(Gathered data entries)

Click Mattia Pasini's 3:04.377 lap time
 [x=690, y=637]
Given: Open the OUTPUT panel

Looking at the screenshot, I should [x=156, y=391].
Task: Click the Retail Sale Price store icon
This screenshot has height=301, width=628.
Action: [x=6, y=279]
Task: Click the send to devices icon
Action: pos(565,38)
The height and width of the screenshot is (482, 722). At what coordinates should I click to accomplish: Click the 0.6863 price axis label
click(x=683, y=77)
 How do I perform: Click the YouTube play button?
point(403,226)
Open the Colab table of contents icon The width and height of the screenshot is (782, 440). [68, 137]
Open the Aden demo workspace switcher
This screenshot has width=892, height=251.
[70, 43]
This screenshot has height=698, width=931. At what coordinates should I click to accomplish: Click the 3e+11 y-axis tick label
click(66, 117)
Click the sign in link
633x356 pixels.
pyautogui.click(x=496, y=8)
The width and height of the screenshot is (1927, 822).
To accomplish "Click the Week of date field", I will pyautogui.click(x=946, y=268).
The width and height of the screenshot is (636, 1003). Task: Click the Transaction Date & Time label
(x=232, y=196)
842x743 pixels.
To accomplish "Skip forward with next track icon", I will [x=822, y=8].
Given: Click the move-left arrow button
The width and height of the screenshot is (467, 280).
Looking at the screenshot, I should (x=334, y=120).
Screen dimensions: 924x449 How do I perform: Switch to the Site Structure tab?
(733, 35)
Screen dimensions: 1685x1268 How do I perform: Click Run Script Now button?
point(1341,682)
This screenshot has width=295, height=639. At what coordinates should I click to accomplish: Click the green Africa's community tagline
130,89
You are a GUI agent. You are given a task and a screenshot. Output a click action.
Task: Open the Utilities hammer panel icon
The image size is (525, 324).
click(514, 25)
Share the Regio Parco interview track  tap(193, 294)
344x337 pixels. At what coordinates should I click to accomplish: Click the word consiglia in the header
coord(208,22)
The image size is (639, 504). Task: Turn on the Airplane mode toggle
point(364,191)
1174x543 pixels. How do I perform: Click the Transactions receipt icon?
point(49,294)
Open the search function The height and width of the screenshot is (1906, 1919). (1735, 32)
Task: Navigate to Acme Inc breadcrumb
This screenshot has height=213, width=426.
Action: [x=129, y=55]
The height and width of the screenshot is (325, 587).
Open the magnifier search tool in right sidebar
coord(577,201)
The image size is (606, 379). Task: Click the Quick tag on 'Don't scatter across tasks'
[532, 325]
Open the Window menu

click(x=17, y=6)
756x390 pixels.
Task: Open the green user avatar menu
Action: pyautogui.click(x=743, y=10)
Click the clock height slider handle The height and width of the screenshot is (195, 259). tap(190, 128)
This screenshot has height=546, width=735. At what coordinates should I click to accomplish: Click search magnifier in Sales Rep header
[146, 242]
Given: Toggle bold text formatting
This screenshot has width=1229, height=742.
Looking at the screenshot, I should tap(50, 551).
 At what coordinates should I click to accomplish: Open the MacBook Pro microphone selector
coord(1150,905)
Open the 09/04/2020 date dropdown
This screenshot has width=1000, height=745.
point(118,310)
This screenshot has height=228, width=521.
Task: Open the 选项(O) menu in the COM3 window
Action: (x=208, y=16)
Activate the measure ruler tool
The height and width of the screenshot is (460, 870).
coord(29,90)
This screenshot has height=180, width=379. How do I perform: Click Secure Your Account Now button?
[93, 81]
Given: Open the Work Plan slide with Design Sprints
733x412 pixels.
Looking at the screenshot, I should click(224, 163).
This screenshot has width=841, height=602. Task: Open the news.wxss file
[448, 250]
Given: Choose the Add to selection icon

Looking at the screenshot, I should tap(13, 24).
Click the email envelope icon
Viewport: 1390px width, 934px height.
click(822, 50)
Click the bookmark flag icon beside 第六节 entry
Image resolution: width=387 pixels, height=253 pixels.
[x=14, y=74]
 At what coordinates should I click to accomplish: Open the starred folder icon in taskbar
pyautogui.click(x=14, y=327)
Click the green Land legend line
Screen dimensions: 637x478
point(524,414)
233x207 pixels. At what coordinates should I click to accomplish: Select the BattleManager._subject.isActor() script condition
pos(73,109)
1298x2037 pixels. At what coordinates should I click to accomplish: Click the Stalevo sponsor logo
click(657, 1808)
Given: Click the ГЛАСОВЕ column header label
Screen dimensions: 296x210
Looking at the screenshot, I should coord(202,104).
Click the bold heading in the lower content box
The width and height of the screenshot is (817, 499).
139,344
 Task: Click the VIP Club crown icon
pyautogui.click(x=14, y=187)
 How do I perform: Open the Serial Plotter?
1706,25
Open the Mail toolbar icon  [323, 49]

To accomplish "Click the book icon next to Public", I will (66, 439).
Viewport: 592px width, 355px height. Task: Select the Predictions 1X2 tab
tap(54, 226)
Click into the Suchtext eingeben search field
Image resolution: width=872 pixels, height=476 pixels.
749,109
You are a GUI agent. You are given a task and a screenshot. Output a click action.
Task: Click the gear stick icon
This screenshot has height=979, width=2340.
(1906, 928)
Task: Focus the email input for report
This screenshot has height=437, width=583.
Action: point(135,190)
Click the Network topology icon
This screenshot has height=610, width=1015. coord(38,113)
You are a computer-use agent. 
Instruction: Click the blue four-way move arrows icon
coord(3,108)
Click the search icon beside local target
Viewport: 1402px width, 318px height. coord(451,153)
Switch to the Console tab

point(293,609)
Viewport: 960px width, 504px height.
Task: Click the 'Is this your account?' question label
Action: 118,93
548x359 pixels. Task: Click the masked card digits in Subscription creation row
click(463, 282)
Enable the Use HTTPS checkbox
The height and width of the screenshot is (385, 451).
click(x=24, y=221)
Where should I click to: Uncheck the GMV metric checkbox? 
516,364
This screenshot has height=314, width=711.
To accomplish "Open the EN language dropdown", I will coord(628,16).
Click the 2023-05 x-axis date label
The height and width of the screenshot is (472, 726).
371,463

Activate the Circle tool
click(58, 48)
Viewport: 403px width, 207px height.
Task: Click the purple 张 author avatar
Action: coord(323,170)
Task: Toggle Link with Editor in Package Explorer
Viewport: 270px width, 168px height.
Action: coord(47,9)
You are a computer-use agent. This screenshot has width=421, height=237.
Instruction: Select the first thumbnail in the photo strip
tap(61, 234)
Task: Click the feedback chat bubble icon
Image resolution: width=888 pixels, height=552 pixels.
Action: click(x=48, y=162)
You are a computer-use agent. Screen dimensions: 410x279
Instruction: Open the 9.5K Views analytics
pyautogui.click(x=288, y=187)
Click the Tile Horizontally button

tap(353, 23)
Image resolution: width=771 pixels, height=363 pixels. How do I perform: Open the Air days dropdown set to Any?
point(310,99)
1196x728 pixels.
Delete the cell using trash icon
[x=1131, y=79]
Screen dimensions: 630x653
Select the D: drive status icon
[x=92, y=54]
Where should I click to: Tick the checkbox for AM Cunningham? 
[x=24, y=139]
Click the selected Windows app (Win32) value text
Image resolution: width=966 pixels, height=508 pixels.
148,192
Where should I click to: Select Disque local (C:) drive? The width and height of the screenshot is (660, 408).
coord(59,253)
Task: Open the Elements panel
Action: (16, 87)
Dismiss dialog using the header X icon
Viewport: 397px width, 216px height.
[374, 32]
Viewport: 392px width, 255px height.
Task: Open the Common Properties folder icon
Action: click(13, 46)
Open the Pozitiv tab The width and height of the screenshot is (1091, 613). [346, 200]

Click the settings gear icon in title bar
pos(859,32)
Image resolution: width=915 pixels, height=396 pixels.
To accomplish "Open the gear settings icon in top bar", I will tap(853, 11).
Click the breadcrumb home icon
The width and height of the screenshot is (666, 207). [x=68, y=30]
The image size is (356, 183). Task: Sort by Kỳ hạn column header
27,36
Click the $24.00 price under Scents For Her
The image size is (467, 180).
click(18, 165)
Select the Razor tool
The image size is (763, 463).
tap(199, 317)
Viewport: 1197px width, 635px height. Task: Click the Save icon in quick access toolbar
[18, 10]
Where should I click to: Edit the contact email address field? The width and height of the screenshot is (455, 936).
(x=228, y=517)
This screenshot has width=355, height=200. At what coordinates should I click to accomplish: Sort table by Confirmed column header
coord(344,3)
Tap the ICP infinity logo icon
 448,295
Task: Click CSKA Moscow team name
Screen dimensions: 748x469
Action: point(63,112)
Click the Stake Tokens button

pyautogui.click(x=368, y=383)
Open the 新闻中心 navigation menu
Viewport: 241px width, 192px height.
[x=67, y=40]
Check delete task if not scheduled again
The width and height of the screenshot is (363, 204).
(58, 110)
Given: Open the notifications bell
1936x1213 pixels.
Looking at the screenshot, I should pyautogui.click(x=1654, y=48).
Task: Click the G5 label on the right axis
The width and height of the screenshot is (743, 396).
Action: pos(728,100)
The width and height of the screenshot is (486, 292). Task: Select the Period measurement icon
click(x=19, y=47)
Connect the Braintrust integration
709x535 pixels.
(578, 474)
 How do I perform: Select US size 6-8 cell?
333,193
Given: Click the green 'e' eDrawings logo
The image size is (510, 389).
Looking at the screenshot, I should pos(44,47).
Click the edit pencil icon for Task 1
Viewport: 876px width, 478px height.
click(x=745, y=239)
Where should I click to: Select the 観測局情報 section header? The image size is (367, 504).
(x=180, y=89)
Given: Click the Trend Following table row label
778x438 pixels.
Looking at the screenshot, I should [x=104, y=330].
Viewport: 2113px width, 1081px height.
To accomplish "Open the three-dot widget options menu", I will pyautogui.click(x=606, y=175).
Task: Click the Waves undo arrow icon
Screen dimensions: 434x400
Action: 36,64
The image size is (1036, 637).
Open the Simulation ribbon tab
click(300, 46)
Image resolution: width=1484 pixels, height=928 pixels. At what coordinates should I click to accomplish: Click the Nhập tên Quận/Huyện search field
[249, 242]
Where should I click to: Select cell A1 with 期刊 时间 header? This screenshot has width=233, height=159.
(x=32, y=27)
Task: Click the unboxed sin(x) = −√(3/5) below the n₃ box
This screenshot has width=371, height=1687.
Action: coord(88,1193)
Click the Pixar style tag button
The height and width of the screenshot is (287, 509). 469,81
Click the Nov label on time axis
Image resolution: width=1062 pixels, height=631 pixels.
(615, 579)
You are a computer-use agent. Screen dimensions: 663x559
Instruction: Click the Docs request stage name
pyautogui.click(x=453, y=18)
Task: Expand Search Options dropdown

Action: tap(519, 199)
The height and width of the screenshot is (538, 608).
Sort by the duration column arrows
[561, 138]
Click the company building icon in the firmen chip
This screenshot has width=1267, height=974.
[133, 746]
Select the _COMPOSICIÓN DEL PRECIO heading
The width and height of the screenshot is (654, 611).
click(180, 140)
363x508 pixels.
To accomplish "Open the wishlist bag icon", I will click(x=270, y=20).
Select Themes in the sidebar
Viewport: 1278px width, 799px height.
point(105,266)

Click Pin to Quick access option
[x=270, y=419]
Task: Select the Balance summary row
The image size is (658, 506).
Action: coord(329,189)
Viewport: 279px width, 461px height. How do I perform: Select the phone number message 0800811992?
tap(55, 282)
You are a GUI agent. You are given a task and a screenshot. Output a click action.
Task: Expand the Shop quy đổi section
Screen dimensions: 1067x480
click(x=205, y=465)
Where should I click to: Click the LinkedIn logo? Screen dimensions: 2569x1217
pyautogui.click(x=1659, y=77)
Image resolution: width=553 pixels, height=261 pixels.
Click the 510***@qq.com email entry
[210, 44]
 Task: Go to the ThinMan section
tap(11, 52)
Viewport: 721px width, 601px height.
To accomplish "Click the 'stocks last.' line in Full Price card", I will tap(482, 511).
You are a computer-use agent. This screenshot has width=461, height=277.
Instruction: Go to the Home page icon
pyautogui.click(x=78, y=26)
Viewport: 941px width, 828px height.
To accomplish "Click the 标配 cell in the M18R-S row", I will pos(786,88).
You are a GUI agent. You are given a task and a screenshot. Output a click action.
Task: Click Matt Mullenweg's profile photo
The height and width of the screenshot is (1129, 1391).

Exercise directions:
Quote the material word for word, everything from its first line down to the line containing "Action: pos(565,38)", with both of those lines included.

Finished answer:
Click Mattia Pasini's 3:04.377 lap time
 [x=690, y=637]
Given: Open the OUTPUT panel

Looking at the screenshot, I should [x=156, y=391].
Task: Click the Retail Sale Price store icon
This screenshot has height=301, width=628.
Action: [x=6, y=279]
Task: Click the send to devices icon
Action: pos(565,38)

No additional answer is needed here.